L’Égypte connaît un régime très autoritaire suite au
renversement des Frères Musulmans. Et la Syrie est dans une
situation absolument catastrophique avec une guerre civile horrible,
l'apparition de l’État Islamique, plus de deux cent mille morts,
la moitié de la population qui a du fuir sa maison et vivre en exil,
des exactions quotidiennes perpétrées dans chaque camp, de la
torture, des viols, des massacres.
Rétrospectivement,
sachant les conséquences que le printemps arabe allait provoquer en
Syrie, fallait-il encourager cette révolte populaire ? Un
partisan de John Rawls expliquerait certainement que oui, que l'on ne
peut pas aller à l'encontre de l'aspiration d'un peuple à la
liberté. Un utilitariste serait certainement plus réservé sur la
question. Il se demanderait s'il n'aurait pas mieux valu laisser en
place le régime de Bachar El-Assad dont on sait qu'il est une
crapule finie, que son système est plein d'injustices, qu'il réprime
par une violence extrême les dissidents politiques et les opposants
et qu'il ne laisse aucune liberté d'expression à son peuple. Mais
si ce régime était resté en place, il n'y aurait pas eu toute
cette guerre horrible avec la moitié du pays en ruine. Un
utilitariste dirait que Bachar El-Assad amenait et amène toujours
une dose importante de souffrance à son peuple sous forme de
répression et d'inégalités manifestes de traitements. Mais si l'on
met dans la balance ces souffrances causées par le régime avec les
souffrances absolument énormes engendrées par la guerre civile
horrible, un utilitariste conclurait qu'il aurait mieux valu
conserver le régime en place.

══════════════════════════════

▶ **Exercices proposés**
[a] Indiquez si chacune des affirmations suivantes concorde avec le passage, en répondant par oui ou par non et en citant les mots décisifs du passage : (i) plus de deux cent mille personnes sont mortes en Syrie ; (ii) un partisan de John Rawls se montrerait réservé sur l'opportunité d'encourager la révolte ; (iii) l'Égypte connaît un régime très autoritaire après le renversement des Frères musulmans.
[b] Reproduisez fidèlement la partie du passage qui s'ouvre sur les mots contenant "L’Égypte connaît un" et se clôt sur "viols, des massacres.".
[c] D'après le passage, quelle part de la population syrienne a dû fuir sa maison et vivre en exil ?

▶ **Matériel fourni**
══════════════════════════════

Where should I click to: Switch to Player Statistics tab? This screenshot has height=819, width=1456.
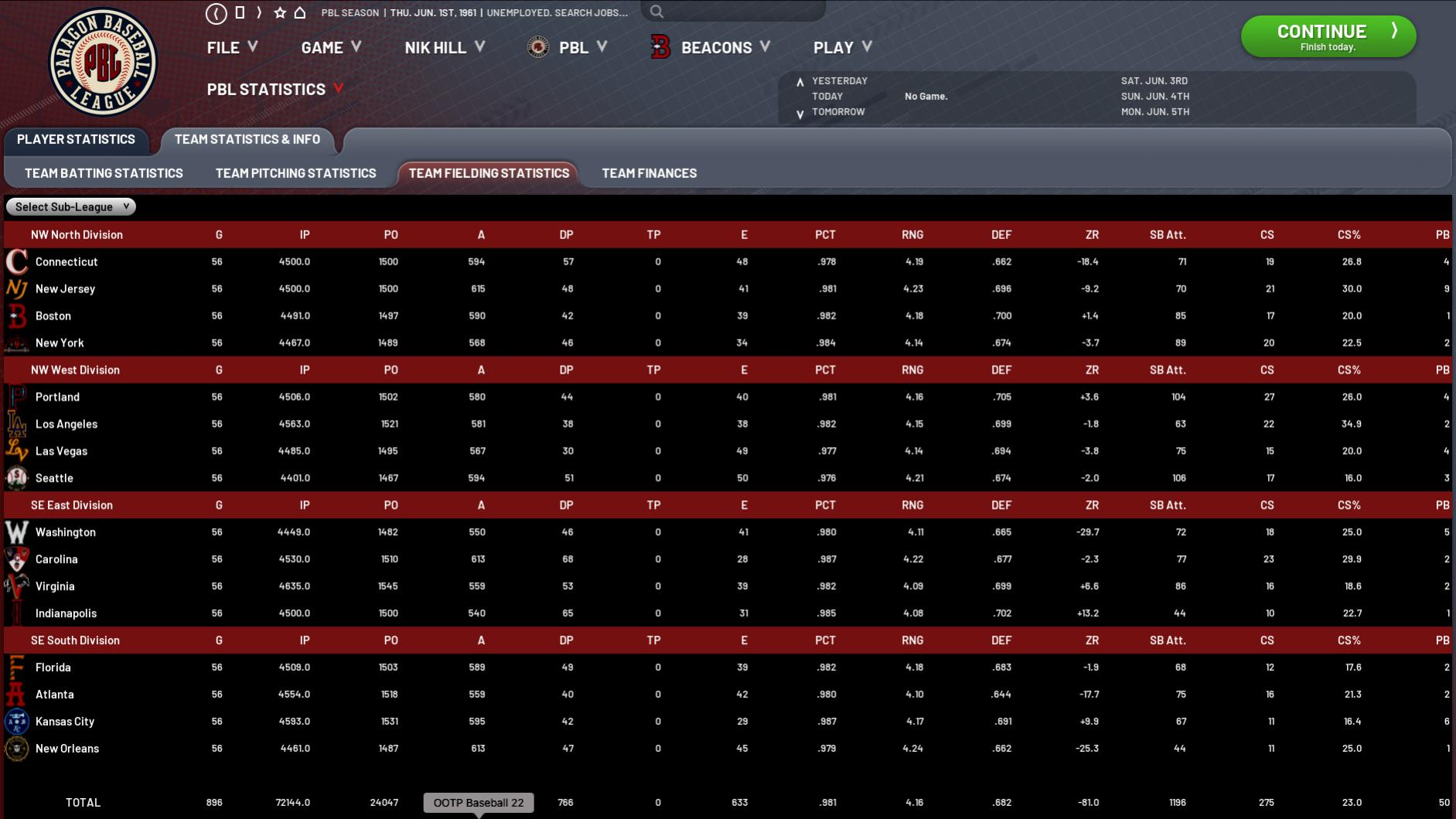click(x=76, y=139)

══════════════════════════════

▶ **Résultats attendus**
[a]
(i) Oui : « plus de deux cent mille morts ».
(ii) Non : « Un partisan de John Rawls expliquerait certainement que oui ».
(iii) Oui : « L’Égypte connaît un régime très autoritaire suite au renversement des Frères Musulmans ».

[b]
L’Égypte connaît un régime très autoritaire suite au
renversement des Frères Musulmans. Et la Syrie est dans une
situation absolument catastrophique avec une guerre civile horrible,
l'apparition de l’État Islamique, plus de deux cent mille morts,
la moitié de la population qui a du fuir sa maison et vivre en exil,
des exactions quotidiennes perpétrées dans chaque camp, de la
torture, des viols, des massacres.

[c] La moitié de la population.